## EXCERPT
=== Begin Enclosure ===
If you’re struggling to save a deposit, asking Mum, Dad, or maybe even Gran to be a guarantor for your mortgage, might just be the solution.
24% of prospective borrowers say they’re more reliant on help from the BoMaD as a result of the pandemic and although it may feel awkward asking for help, you might be surprised by your parent’s answer.
A guarantor mortgage could help you:
Get out of your parent’s place (away from arguments about recycling and onto the property ladder for you to incorrectly place pizza boxes in your own bin)
Move into a property with no deposit (ideal for those on low income or renters struggling to pay rent and save at the same time)
But what are the risks involved and how does this type of mortgage work for first-time buyers?
This guide answers these questions and more but as always, you can send your questions over to us via the online chat in the corner.
What is a guarantor mortgage?
A guarantor mortgage uses someone else’s savings or property as collateral for the loan.
When you take out a guarantor mortgage, your lender will require you to meet terms and conditions and by signing the contract you agree to pay your mortgage on time and in full.
If you fail to meet those obligations, your guarantor could face repaying your mortgage.
If for some reason, they too can no longer repay the outstanding mortgage repayments, both your home and their home could be at risk for repossession to settle your mortgage debt.
It’s only if things go wrong that the lender will expect both the borrower and the guarantor to put things right. If you keep up with your guarantor mortgage repayments, your guarantor won’t lose anything.
How does a guarantor mortgage work?
A guarantor mortgage can allow parents to help their child buy a home without the need to give them the money for a deposit.
If a loved one agrees to be a guarantor for your mortgage, they will be legally responsible for paying the mortgage repayments if you can’t, so all parties involved should take the time to understand the pros and cons of a guarantor mortgage before committing to the agreement.
There are different types of guarantor mortgages but some provide guarantors the option to place a portion of their savings into a savings account to accumulate interest until you, the borrower, have built up enough equity in your property through repaying your mortgage and they (the guarantor) are released from the agreement.
=== End Enclosure ===
## EXERCISES
1. Summarize the guarantor mortgage guide in two sentences.
2. Decide whether each statement agrees with the guarantor mortgage guide, answering yes or no and quoting the words that decide it: (a) 24% of prospective borrowers say they rely more on help from the BoMaD as a result of the pandemic. (b) A guarantor can lose something even when the borrower keeps up with the repayments. (c) Every guarantor mortgage requires the guarantor to place savings into a savings account.
3. Repeat word for word the part of the guarantor mortgage guide that opens with the words containing "It’s only if" and closes with "won’t lose anything.".
The listing that comes next is drawn from a separate source.

## AVAILABLE DATA
=== Begin Enclosure ===
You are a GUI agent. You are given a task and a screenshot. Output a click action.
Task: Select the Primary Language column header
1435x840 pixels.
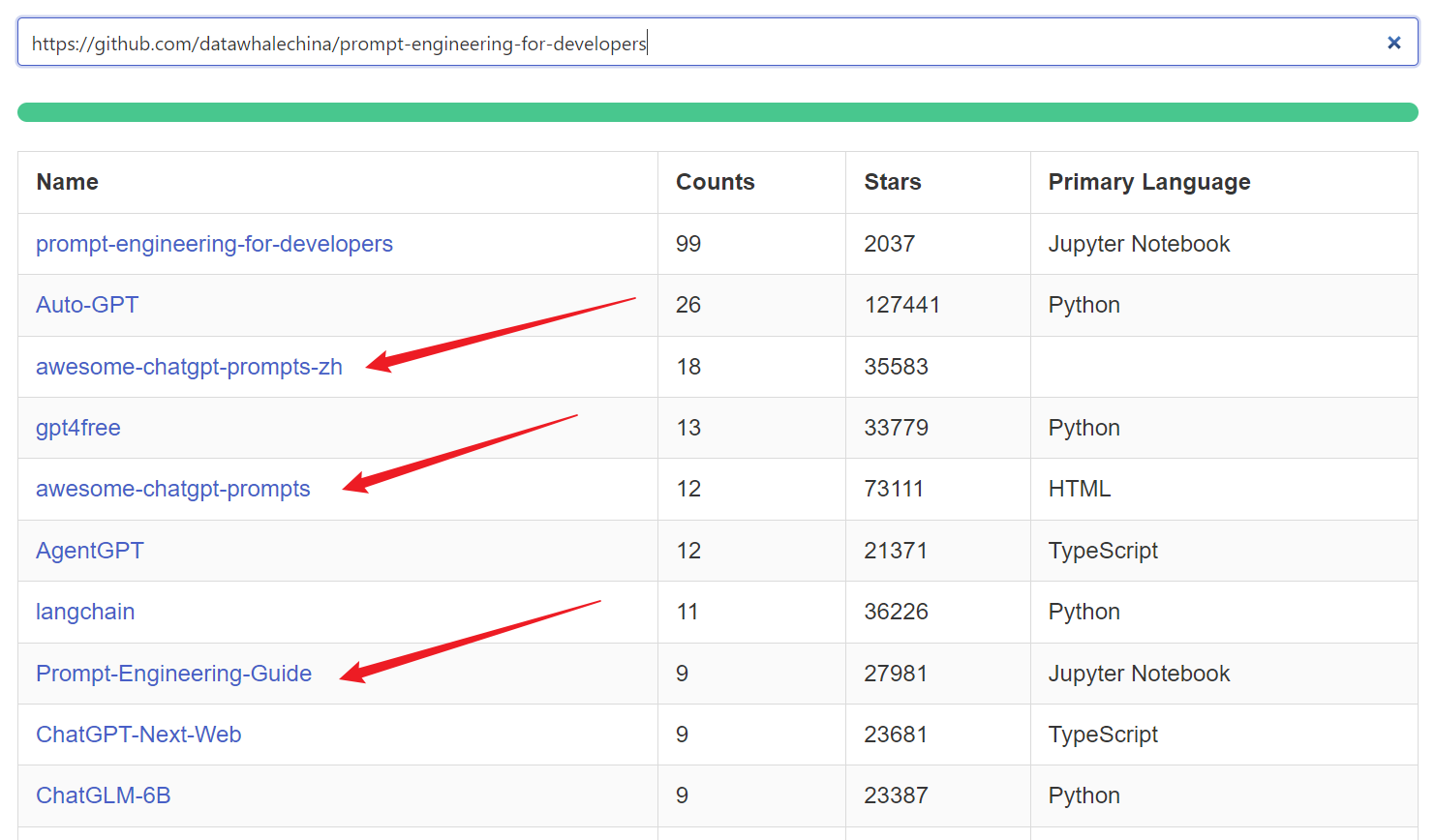(1148, 182)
=== End Enclosure ===
## SOLUTIONS TO THE TASKS
1. A guarantor mortgage uses someone else's savings or property as collateral for the loan, which can allow parents to help their child buy a home without giving them money for a deposit. If the borrower can't make the repayments, the guarantor is legally responsible for paying them, and if the guarantor can't either, both homes could be at risk for repossession.

2.
(a) Yes: "24% of prospective borrowers say they’re more reliant on help from the BoMaD as a result of the pandemic"
(b) No: "If you keep up with your guarantor mortgage repayments, your guarantor won’t lose anything."
(c) No: "There are different types of guarantor mortgages but some provide guarantors the option to place a portion of their savings into a savings account"

3.
It’s only if things go wrong that the lender will expect both the borrower and the guarantor to put things right. If you keep up with your guarantor mortgage repayments, your guarantor won’t lose anything.